C'est le merveilleux prélude du troisième acte de Siegfried, avant l'évocation d'Erda. Il est esquissé sur trois lignes, avec des indications instrumentales et des retouches au crayon. Je ne connais pas encore toute la beauté que recèlent ces deux pages, dont la possession me comble de joie....

La cloche du déjeuner tinte, et j'entends le rire des enfants. On nous cherche. Wagner, galamment, m'offre le bras pour gagner la salle à manger.


[XXVI]

A table, Wagner nous parla d'une brochure française, très intéressante, lue par lui, jadis, à Paris, et qu'il n'avait jamais pu retrouver. C'était une histoire de Barbe-Bleue, avec l'égorgement classique de ses femmes et la chambre défendue; mais la dernière victime menacée n'était pas sauvée, comme dans le conte, par ses frères: Jeanne d'Arc elle-même venait la délivrer et punissait le criminel.

—Je me souviens dit le Maître qu'il y avait des images. Il s'agissait d'une publication à bon marché, imprimée sur deux colonnes. Je ne pourrais dire comment cette brochure était venue entre mes mains, ni de quelle façon elle fut perdue.... Je ne l'ai jamais oubliée: ce rapprochement entre Jeanne d'Arc et Barbe-Bleue m'avait frappé beaucoup. Ce monstrueux Gilles de Retz, qui peut-être a servi de modèle au type légendaire de Barbe-Bleue, était contemporain de la Pucelle, et l'hypothèse de l'héroïne venant au secours de l'innocence et châtiant le coupable est très curieuse. Je serais heureux de retrouver cette drôle de brochure.

(Elle fut introuvable, hélas! malgré les recherches.)

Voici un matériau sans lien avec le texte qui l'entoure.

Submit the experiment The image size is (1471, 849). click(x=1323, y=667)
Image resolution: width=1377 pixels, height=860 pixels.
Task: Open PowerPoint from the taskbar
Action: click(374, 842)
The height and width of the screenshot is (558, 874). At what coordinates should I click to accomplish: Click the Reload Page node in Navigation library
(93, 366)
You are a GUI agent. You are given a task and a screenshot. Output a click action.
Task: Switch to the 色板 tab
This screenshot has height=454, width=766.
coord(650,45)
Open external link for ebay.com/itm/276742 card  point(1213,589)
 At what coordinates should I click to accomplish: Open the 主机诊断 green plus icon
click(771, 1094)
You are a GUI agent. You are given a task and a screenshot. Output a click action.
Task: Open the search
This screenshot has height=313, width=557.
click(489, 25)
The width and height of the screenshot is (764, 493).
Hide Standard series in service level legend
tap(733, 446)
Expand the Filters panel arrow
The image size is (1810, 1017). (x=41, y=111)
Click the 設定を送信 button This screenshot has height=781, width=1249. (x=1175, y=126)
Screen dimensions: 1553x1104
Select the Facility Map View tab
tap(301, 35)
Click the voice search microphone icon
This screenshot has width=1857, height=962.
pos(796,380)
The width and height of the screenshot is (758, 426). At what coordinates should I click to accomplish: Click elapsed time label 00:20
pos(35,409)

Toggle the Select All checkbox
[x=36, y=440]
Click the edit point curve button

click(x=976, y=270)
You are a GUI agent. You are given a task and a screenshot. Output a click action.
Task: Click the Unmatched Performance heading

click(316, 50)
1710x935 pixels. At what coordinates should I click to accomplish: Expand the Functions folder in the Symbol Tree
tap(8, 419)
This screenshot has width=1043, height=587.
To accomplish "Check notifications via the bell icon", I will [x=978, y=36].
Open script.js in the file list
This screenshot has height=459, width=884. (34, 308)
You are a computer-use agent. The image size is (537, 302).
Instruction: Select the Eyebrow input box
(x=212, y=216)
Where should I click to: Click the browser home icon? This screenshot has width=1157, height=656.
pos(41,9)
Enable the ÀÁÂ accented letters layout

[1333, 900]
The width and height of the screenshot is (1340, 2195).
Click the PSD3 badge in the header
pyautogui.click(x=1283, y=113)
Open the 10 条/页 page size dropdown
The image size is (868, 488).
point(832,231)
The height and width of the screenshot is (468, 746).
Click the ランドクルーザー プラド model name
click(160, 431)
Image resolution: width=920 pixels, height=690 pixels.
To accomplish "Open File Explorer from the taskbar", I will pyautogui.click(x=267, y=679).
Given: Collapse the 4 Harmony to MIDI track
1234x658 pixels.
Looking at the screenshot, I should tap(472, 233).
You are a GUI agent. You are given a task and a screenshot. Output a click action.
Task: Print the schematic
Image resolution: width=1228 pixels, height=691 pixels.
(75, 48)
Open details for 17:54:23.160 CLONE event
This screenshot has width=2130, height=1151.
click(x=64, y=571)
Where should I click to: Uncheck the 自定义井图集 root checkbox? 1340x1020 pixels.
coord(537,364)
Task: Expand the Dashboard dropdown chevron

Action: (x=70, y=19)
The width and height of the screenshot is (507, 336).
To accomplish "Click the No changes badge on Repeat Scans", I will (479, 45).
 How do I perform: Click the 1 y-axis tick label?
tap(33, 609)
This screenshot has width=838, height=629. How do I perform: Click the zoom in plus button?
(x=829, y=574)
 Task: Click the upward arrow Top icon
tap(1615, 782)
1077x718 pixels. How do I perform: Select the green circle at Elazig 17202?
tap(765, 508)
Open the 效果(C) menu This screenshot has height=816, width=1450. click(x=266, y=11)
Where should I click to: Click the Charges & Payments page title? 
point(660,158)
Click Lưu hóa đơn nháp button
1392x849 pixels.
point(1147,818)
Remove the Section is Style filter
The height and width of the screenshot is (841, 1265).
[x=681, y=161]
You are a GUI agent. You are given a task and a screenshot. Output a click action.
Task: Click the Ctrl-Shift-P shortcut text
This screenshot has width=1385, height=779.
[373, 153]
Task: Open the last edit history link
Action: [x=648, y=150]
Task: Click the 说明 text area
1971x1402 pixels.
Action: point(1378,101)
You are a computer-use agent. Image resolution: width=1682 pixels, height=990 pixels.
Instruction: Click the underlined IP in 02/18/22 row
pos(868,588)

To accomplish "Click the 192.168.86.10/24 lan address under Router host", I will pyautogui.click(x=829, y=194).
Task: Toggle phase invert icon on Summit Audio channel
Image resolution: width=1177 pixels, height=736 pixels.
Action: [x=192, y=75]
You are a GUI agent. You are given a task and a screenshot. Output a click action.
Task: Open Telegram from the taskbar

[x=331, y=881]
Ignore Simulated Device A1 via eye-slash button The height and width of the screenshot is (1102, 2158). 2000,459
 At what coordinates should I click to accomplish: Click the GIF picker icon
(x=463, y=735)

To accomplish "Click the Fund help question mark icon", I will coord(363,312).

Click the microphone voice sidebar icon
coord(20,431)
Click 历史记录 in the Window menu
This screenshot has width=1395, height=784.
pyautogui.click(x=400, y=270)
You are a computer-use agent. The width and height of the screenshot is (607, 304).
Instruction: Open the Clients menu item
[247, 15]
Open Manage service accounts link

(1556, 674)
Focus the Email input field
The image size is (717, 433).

Vers le milieu du dîner, Wagner, silencieux depuis un instant, nous demanda la permission d'aller noter une idée qui lui traversait l'esprit et qu'il craignait d'oublier, à propos de l'étude sur Beethoven, à laquelle il travaillait alors.

Il monta dans sa chambre pour écrire ces quelques phrases, et j'en pus conclure que le Maître ne rédigeait pas ses volumes de prose dans le lieu très saint où il composait sa musique.